Knowing how to identify and manage the symptoms of pain in people living with dementia is an important part of a carer’s role. This guide provides an overview of dementia and the pain experience, helping to identify and manage pain in dementia patients.
What is pain?
Dementia and the pain experience
What is pain?
The most common definition of pain is “Whatever the experiencing person says it is, existing whenever he or she says it does”. (McCaffery, 1968)
Another widely used definition is “Pain is an unpleasant sensory and emotional experience associated with actual or potential tissue damage, or described in terms of such damage” (IASP 1994)
It’s important to remember that pain is a very individual experience. How we experience pain is a product of many complex interactions in our body and brain.

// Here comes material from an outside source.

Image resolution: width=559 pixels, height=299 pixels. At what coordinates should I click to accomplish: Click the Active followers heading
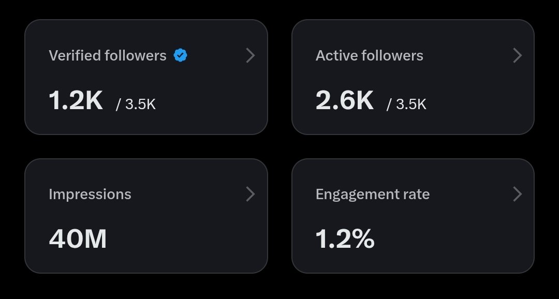pyautogui.click(x=370, y=55)
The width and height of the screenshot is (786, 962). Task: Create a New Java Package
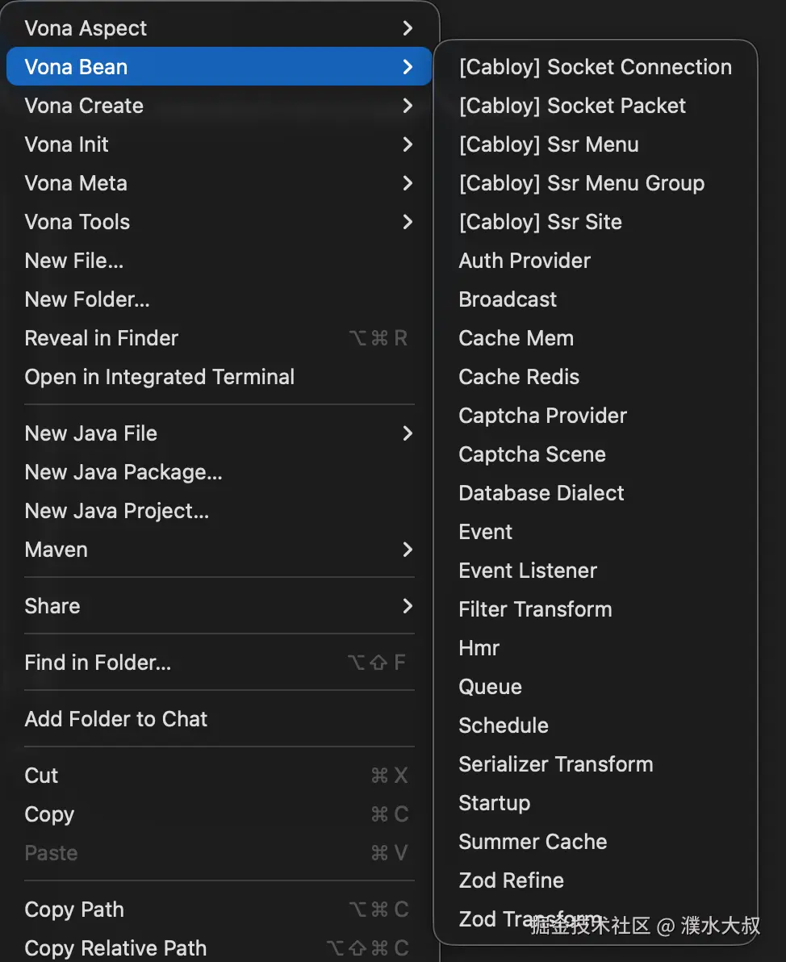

The intensity and experience of pain can vary not only based on the changes to the nerves and tissues but also other factors such as the person’s genetics, their mood, prior pain experiences, thoughts, the attention paid to it, the meanings given, cultural factors, and the influences pain has on their life.
How common is pain?
One in five Australians lives with chronic pain. This prevalence rises to one in three people over the age of 65. Up to 80% of people with dementia in residential aged care services experience some type of pain (Pain Australia), and some reports suggest even higher prevalence.
Dementia and the pain experience
Contrary to myth, people living with dementia definitely experience pain, although their expressions and experiences may vary.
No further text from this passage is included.